On Friday, 2 January 2015 at 23:26:57 UTC, Jonathan M Davis via Digitalmars-d-learn wrote:
On Friday, January 02, 2015 19:47:50 John Colvin via Digitalmars-d-learn wrote:
On Friday, 2 January 2015 at 13:14:14 UTC, Jonathan M Davis via
Digitalmars-d-learn wrote:
> Objects in D default to being thread-local. __gshared and
> shared both make
> it so that they're not thread-local. __gshared does it > without
> actually
> changing the type, making it easier to use but also dangerous
> to use,
> because it makes it easy to violate the compiler's > guarantees,
> because it'll
> treat it like a thread-local variable with regards to
> optimizations and
> whatnot.

I'm pretty sure that's not true. __gshared corresponds to C-style globals, which are *not* assumed to be thread-local (see below).

No, the type system will treat __gshared like a thread-local variable. It gets put in shared memory like a C global would be, but __gshared isn't actually part of the type, so the compiler has no way of knowing that it's anything other than a thread-local variable - which is precisely why it's so
dangerous to use it instead of shared. For instance,

__gshared int* foo;

void main()
{
    foo = new int;
    int* bar = foo;
}

will compile just fine, whereas if you used shared, it wouldn't.

- Jonathan M Davis

I understand that. As far as optimisations and codegen go, that is not the same as being able to assume that something is thread-local, far from it.
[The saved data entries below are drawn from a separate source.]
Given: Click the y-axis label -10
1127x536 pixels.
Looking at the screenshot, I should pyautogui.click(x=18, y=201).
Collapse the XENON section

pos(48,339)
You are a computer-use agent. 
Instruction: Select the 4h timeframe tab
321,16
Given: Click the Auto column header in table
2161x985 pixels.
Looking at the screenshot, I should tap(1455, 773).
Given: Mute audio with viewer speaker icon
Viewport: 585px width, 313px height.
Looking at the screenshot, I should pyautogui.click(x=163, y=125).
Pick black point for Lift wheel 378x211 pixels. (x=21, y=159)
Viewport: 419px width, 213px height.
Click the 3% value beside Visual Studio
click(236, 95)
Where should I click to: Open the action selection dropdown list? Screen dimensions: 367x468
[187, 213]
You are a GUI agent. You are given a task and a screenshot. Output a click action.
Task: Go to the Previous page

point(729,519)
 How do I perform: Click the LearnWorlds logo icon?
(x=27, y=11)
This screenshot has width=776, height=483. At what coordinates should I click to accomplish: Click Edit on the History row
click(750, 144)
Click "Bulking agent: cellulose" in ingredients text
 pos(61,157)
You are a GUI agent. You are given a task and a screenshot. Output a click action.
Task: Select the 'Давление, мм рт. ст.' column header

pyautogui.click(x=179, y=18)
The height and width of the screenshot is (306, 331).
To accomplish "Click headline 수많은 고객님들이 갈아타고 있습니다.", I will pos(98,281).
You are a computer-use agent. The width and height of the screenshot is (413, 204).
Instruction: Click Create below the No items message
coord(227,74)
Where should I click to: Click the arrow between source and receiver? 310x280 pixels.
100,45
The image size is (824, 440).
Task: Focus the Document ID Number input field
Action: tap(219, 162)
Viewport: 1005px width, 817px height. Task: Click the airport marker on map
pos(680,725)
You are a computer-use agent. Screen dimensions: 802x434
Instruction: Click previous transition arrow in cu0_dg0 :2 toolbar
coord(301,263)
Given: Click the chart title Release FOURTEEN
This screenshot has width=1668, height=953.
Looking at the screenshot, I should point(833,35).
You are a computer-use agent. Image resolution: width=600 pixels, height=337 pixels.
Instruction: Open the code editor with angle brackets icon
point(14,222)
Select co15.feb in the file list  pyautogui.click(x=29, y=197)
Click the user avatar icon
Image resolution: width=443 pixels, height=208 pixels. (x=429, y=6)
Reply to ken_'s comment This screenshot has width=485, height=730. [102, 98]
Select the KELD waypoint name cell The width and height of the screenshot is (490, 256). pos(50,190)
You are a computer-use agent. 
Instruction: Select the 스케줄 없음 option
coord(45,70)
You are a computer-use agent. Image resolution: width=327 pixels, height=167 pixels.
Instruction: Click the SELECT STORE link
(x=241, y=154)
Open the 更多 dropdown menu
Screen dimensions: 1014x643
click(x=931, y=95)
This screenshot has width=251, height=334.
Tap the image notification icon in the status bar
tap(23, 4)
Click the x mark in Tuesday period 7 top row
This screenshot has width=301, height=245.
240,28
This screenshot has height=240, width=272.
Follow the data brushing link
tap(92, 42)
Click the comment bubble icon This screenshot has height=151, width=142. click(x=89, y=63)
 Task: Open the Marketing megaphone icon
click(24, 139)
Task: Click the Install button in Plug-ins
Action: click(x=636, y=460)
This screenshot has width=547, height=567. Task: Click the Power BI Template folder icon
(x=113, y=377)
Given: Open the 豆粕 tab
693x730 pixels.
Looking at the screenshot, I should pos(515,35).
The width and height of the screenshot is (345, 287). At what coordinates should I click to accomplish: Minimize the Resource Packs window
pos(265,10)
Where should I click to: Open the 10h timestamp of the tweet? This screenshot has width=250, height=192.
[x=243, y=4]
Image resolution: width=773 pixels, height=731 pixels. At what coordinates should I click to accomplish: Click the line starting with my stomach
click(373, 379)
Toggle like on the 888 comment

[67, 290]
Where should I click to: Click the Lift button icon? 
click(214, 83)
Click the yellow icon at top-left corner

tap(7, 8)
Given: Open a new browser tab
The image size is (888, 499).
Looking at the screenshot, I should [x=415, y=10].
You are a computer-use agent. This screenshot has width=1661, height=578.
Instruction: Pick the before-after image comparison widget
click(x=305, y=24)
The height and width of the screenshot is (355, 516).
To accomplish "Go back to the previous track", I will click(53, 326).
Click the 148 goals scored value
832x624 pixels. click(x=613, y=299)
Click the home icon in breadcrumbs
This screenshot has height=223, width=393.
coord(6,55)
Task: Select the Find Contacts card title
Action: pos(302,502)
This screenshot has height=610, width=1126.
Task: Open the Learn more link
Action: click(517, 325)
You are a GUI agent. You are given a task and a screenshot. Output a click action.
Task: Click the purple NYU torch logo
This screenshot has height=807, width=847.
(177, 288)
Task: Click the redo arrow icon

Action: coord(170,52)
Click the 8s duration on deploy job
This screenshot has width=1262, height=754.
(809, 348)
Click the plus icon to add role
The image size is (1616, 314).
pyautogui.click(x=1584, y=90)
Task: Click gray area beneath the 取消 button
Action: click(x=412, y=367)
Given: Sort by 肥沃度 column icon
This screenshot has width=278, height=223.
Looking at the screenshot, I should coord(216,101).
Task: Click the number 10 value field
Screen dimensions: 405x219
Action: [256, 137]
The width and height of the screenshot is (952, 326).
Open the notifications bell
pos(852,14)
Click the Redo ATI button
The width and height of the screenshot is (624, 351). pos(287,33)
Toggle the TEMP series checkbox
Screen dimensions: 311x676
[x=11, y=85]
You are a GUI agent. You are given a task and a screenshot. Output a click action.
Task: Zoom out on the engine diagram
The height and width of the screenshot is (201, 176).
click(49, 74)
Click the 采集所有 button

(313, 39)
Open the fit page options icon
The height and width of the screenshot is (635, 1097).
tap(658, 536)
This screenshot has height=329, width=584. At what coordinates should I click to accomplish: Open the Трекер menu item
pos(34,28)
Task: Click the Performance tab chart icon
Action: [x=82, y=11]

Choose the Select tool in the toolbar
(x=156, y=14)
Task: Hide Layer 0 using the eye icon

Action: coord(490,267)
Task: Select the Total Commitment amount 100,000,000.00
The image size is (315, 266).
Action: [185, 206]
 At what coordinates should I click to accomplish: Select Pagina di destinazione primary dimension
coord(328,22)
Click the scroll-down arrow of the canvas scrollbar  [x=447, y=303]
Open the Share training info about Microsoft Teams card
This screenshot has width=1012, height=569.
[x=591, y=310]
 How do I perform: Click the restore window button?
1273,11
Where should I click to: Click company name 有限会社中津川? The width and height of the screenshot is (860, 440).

The rule (in C(++) at least) is that all data is assumed to be visible and mutable from multiple other threads unless proved otherwise. However, given that you do not write a race, the compiler will provide full sequential consistency. If you do write a race though, all bets are off.

Are you telling me that D does not obey the C(++) memory model? That would be a fatal hole in our C(++) interoperability.

AFAIK, the only data in D that the compiler is allowed to assume to be thread-local is data that it can prove is thread-local. The trivial case is TLS, which is thread-local by definition.